Why Frank Smets, chief economist of the ECB, thinks the ECB economic model is wrong
from Merijn Knibbe
Have you ever wondered why an U-3 unemployment rate of 23% in Spain (and rising) and 18% in Greece (and rising) doesn’t seem to bother the European Central Bank (ECB)? I have. And it might have something to do with the kind of models the European Central Bank uses, like the ECB ‘New Area Wide Model” (NAWM), which does not include unemployment as a variable. It literally defines unemployment away. People using this model don’t see what happens to unemployment – and at the ECB they do use this model… And yes, these are the kind of models which people like Greg Mankiw sell to their students. Let’s take a look at this:
The ECB is quite proud of its model:
““The New-Area-Wide Model (NAWM) is a micro-founded open-economy model of the euro area, which is designed for use in the (Broad) Macroeconomic Projection Exercises regularly undertaken by ECB/Eurosystem staff and for policy analysis.
the key features of the model are:
- Its scale – compared with a typical DSGE model – is relatively large.
- Employing Bayesian methods, it estimates 18 key macroeconomic variables, including real GDP, private consumption, total investment, government consumption, exports and imports, a number of deflators, employment and wages, and the short-term nominal interest rate.”

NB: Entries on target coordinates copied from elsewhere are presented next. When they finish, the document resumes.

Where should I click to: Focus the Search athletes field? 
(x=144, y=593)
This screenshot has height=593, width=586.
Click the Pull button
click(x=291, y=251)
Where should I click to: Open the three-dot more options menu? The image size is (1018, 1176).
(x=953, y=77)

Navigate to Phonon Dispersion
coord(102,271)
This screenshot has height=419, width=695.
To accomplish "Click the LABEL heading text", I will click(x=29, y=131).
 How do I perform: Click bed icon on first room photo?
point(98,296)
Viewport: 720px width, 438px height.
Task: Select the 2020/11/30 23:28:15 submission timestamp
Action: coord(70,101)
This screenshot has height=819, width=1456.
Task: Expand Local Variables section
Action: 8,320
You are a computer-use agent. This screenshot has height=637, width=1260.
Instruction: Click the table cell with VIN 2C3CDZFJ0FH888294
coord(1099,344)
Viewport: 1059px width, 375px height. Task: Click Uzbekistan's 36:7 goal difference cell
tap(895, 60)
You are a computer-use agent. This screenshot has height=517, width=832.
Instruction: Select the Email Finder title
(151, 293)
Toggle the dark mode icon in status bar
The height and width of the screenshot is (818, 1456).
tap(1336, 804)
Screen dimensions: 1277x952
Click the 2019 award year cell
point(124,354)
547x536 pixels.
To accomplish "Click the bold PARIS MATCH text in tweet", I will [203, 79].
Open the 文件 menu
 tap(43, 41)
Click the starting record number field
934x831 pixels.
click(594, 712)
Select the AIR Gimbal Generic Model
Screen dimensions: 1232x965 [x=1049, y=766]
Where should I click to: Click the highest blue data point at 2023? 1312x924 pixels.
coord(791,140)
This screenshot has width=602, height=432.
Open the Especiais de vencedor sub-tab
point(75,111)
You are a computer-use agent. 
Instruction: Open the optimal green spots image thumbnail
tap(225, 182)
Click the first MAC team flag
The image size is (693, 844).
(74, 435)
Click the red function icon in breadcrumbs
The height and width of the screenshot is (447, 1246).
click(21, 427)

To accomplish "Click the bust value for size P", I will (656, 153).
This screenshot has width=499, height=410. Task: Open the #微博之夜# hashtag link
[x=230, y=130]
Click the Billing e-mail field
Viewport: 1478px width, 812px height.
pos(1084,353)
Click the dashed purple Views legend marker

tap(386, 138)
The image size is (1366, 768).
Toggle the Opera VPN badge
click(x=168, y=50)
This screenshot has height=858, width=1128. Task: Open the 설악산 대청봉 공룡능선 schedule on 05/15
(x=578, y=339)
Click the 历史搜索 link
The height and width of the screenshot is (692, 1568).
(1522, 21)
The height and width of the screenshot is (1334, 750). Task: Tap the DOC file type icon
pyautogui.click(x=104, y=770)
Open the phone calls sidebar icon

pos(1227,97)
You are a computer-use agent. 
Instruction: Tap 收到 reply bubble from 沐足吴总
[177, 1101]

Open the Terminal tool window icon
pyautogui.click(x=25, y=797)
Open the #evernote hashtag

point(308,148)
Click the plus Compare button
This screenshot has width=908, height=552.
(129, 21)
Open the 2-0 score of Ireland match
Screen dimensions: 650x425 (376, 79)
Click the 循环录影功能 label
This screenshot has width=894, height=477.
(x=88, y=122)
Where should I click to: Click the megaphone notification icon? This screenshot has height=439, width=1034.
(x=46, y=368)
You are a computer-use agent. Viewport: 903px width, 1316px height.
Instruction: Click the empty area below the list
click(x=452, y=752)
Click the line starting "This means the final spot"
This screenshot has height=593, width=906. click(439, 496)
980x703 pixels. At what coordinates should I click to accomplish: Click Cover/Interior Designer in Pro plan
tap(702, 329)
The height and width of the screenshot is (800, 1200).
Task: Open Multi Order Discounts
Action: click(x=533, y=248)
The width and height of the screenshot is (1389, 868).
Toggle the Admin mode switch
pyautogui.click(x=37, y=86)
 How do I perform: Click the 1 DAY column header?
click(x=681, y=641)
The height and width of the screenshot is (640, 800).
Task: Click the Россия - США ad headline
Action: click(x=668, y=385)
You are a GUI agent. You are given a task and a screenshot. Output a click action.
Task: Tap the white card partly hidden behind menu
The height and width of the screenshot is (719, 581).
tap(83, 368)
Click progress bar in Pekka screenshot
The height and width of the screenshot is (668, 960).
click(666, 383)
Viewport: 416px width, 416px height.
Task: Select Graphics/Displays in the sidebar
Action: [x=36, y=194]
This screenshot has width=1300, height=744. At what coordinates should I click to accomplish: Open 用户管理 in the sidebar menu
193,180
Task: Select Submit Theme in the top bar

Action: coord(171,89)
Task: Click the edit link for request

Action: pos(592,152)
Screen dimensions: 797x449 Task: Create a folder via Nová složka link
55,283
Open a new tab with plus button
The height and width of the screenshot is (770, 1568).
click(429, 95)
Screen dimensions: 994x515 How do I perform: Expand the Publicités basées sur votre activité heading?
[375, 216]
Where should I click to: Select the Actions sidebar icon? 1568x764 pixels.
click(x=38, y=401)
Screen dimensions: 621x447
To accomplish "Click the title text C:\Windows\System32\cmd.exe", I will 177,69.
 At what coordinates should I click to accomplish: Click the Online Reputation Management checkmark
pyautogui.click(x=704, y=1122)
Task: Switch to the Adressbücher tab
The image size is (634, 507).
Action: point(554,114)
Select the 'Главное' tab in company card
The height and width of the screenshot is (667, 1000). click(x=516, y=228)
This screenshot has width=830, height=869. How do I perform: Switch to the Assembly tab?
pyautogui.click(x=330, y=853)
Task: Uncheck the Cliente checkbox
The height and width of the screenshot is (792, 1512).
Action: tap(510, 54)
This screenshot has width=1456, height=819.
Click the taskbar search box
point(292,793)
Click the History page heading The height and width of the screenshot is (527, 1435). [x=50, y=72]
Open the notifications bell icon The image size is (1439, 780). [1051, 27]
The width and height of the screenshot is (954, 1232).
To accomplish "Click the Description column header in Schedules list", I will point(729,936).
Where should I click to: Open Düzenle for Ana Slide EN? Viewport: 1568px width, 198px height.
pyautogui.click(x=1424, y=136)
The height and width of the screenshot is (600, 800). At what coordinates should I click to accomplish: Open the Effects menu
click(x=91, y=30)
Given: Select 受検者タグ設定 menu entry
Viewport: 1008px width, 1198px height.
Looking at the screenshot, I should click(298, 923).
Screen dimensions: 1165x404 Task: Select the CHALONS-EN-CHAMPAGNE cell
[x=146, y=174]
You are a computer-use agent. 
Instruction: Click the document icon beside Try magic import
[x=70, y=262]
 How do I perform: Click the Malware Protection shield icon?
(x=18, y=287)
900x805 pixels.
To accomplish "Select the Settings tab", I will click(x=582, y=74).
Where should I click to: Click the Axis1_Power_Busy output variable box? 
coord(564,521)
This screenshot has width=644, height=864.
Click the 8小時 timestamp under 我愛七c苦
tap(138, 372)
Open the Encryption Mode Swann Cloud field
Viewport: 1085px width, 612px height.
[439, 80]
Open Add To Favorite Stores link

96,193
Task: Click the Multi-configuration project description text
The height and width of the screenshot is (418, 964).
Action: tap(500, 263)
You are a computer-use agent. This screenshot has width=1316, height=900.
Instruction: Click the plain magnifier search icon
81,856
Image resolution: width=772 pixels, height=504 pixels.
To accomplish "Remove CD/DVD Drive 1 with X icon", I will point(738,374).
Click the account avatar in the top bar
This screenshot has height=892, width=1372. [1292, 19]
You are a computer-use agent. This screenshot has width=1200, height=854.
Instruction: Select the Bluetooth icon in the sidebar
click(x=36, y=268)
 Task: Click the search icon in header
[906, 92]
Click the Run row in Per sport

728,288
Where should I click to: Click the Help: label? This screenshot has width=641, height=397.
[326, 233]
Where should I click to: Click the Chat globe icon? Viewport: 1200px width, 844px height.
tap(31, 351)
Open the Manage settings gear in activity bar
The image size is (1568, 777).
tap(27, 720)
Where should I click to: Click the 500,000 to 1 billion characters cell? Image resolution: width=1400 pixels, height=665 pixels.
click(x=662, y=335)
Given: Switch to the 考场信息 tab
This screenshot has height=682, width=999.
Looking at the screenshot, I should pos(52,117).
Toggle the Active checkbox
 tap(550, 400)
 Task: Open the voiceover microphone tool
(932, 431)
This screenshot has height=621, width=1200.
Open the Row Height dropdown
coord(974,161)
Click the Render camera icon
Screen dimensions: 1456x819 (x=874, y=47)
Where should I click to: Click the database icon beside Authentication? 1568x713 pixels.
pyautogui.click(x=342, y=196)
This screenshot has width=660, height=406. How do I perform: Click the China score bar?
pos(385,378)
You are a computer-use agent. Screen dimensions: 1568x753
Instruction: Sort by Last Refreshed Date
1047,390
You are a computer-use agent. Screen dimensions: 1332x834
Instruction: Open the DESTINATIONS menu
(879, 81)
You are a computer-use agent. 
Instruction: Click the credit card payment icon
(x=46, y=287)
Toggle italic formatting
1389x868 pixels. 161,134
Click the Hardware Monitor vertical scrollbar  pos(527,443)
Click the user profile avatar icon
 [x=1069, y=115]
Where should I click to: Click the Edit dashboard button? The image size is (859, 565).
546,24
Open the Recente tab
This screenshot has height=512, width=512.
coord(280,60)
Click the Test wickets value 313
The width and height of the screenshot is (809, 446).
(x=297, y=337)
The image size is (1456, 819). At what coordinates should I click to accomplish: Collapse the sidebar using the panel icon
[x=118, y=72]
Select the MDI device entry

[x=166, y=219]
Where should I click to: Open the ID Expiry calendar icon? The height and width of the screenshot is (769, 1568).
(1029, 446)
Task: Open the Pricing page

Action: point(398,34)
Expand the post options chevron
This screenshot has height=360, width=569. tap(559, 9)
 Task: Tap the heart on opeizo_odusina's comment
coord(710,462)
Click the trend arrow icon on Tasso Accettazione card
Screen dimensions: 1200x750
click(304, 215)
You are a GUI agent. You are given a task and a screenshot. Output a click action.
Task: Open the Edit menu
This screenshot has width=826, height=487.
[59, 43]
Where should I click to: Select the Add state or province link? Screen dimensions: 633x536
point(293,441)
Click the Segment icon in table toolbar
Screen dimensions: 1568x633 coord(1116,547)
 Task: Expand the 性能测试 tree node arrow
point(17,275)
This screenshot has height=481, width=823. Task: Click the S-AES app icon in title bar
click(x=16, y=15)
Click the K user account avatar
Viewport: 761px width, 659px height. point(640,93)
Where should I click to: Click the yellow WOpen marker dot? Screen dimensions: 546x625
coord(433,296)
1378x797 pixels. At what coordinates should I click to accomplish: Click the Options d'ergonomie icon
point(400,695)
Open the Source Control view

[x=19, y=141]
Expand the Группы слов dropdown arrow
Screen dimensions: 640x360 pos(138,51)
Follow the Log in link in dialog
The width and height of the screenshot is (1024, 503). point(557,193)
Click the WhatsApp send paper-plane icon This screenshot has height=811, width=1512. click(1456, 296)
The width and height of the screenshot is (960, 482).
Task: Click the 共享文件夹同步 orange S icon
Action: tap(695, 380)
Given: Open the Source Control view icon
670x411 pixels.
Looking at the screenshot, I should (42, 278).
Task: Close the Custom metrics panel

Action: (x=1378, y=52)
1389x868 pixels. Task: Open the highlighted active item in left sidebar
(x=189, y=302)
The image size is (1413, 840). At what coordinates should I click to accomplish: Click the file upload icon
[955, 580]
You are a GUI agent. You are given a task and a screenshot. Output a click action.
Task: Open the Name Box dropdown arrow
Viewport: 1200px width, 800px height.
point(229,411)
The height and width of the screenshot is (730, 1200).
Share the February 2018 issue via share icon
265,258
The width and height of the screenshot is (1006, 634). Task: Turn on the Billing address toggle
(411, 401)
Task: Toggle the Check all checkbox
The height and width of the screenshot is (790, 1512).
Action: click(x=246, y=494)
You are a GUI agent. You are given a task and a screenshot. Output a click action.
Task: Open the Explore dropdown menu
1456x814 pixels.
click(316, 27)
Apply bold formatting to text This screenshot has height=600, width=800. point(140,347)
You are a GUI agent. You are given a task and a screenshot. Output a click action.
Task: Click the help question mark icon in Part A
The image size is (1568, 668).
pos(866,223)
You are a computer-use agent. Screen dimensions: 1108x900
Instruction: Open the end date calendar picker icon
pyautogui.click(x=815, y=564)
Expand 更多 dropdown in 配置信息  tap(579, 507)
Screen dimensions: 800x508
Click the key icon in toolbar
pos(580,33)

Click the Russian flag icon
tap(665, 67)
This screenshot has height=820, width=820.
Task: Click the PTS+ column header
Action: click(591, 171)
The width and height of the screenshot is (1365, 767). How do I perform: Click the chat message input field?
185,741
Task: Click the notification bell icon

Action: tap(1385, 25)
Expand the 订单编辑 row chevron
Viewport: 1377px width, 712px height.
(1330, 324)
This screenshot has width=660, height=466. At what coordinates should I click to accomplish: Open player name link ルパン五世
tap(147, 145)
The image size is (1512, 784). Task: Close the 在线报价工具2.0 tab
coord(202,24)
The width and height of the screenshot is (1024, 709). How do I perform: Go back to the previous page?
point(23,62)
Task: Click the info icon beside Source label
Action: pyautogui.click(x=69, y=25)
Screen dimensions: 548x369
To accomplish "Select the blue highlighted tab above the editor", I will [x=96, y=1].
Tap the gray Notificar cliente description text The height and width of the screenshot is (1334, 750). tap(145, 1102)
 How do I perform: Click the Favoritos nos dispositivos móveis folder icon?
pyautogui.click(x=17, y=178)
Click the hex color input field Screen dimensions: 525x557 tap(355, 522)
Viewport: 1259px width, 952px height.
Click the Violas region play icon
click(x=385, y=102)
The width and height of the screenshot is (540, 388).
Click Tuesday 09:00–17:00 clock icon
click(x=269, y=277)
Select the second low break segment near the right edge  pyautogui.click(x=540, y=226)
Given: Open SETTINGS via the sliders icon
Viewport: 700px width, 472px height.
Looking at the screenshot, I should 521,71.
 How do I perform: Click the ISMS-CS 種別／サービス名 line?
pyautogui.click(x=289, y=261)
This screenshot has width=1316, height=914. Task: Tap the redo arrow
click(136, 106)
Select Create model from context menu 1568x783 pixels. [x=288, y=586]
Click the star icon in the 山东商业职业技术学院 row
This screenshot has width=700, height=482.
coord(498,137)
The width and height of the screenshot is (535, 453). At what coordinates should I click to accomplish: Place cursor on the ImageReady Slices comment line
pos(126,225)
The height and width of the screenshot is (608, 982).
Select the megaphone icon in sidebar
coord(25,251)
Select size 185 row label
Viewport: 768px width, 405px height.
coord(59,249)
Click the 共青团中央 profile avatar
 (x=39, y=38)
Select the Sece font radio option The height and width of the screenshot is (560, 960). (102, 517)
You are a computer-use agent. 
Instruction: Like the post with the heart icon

One variable is obviously missing from this list. Unemployment. This is characteristic for neo-classical macro models: the representative consumer which represents the entire sector households in thee models has, of course, only one job. As there is only one, representative, job in these models (or, for that matter: one, representative, house which is partly owner occupied and partly rented). In the models, And representative consumer might work a little less or more – that’s what we call unemployment. But in the models it isn’t, not even U-6, involuntary part time work, unemployment. And it surely never becomes total unemployement (U-3 concept). The representative consumer does not get fired, according to the assumptions of the model, as the he-she entity of the model literally chooses to work a little less or a little more. But let’s quote Frank Smets, chief economists of the ECB, and one of the authors of the NAWM on this:
“Over the past decade an increasing number of central banks and other policy institutions have developed and estimated medium-scale New Keynesian DSGE models. The combination of a good empirical fit with a sound, microfounded structure makes these models particularly suitable for forecasting and policy analysis. However, as highlighted by Galí and Gerter (2009) and others, one of the shortcomings of these models is the lack of a reference to unemployment. This is unfortunate because unemployment is an important indicator of aggregate resource utilization and the central focus of the policy debate.”
I’ll return to the ‘good empirical fit’. For now, we have to emphasize that Smets and some others realised that it’s an omission to leave unemployment out of these models and have been tinkering to introduced some kind of modelling of unemployment into the model and ‘estimated’ the model for the USA. What happens, when unemployment is introduced in such a model? Again according to Frank Smets:
“First, we show that wage markup shocks play a smaller role in driving output and employment fluctuations than previously thought”.
That’s a shocking remark. It means that, according to this new model, severe wage cuts (“negative wage markup shocks”) do not lead to an overnight increase in the number of jobs and production, while the ECB economists using the old NAWM assumed that that would happen, in for instance the Baltics and Spain and Greece and Portugal and Ireland. Ironically, this model was assumed to have a ‘good empirical fit’, a fit which now turns out to have been quite bad. The model (and therewith the ECB economists!) didn’t only even ‘see’ 23% unemployment in Spain, which is bad enough. But introducing unemployment shows that the kind of austerity policies advocated by the ECB do not work the way the ECB assumed these policies to work. At least, according to the new model, which might be wrong too, of course. What a crap. And remember – many of the variables in these models are not estimated but ‘callibrated’, another word for ‘made up’. But the new model at least shows the trade-off between unemployment and prosperity.
This is the kind of stuff people Mankiw have to discuss with their students – especially in an introductory course in economics. Sadly, the students discuss it with Mankiw…
Beyond this, there is of course the usual nonsense, like the use of the word ‘estimation’ while the model isn’t really estimated and the use of ‘social indifference curves’- which really do not exist and even can’t exist, and the talk about micro foundations which aren’t micro at all. Newspeak, in the 1984 sense.
Let’s end with a quote from John Maynard Keynes, from a 1929 Loyd George election pamflet (hat tip Jesse Frederik):
“The Conservative belief that there is some law of nature which prevents men from being employed, that it is ‘rash’ to employ men, and that it is financially ‘sound’ to maintain a tenth of the population in idleness for an indefinite period, is crazily improbable – the sort of thing which no man could believe who had not had his head fuddled with nonsense for years and years. The objections which are raised are mostly not the objections of experience or of practical men. They are based on highly abstract theories – venerable, academic inventions, half misunderstood by those who are applying them today, and based on assumptions which are contrary to the facts…Our main task, therefore, will be to confirm the reader’s instinct that what seems sensible is sensible, and what seems nonsense is nonsense.”